186: Evidence of fetal hypoxic brain injury in isolated congenital heart defect (CHD) as determined by newborn microcephaly


      Evidence suggests increased risk of fetal cerebral hypoxemia in CHD. Hypoxic brain injury could lead to poor brain growth and development. The risk of poor fetal brain growth as determined by newborn microcephaly was ascertained in isolated CHD.

      Study Design

      Head circumference (HC) was compared in 401 cases of isolated (non-chromosomal, non-syndromic) CHD cases vs matched controls. Microcephaly was defined as HC < 3rd percentile. Univariate and logistic regression analyses were performed to controlling for the effect of over 18 potential confounders including birthweight, type of heart lesion, and mixing (mixing of oxygenated and non-oxygenated blood) vs non-mixing lesion.

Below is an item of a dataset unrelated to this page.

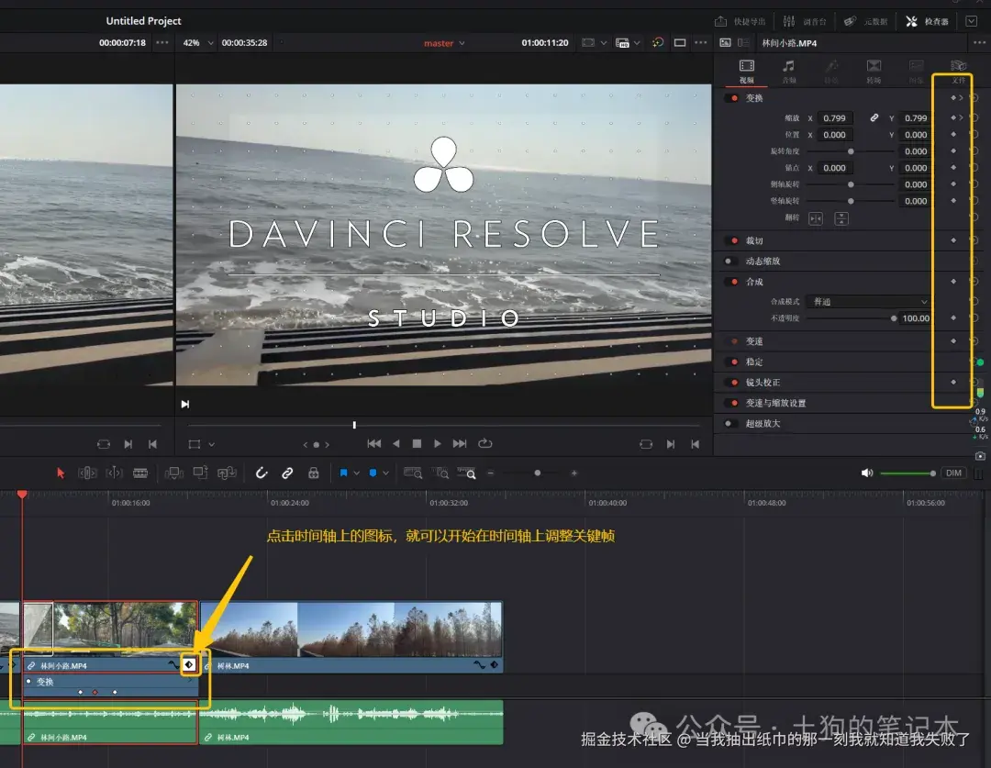Switch to the 音频 audio tab in inspector
Image resolution: width=991 pixels, height=768 pixels.
[788, 70]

      Mean (SD) gestational age and birthweight were 38.1 (2.4) vs 38.5 (2.7) wks, p=ns, and 3018.8 (722.6) vs 3088 (639.7) gm, p< 0.01, in cases vs controls. The mean (SD) HC were 33.3 (2.4) cm and 33.6 (2.0) cm, p=0.04 in cases compared to controls. When only SGA cases from both groups were evaluated the HC difference was still significant (p=0.037). Comparison of controls, non-mixing and mixing CHD lesions showed a significant progressive reduction of HC mean (SD): 33.6 (2.0), 33.4 (2.5) and 33.2 (2.3) cm (p=0.02), respectively. This persisted after removal of SGA cases (p=0.037). Overall, the presence of an isolated fetal CHD significantly increased the risk of newborn microcephaly 56/401(14%) vs 34/401(8.4%), p=0.024. Anomalies that were significant independent predictors of microcephaly in CHD were tetralogy of Fallot, OR (95%, CI) 2.6 (1.1, 6.3), p< 0.04 and coarctation of the aorta, OR (95% CI) 2.8 (1.5, 5.1), p < 0.001. Corresponding rates of microcephaly were 23.5% and 21.7% respectively.


      High rates of microcephaly in categories of isolated CHD provide evidence of intrauterine brain injury consistent with chronic cerebral hypoxemia. Implications for prenatal management including parental counseling, need and timing of antenatal surveillance, and possibly earlier delivery in appropriate cases will need to be addressed.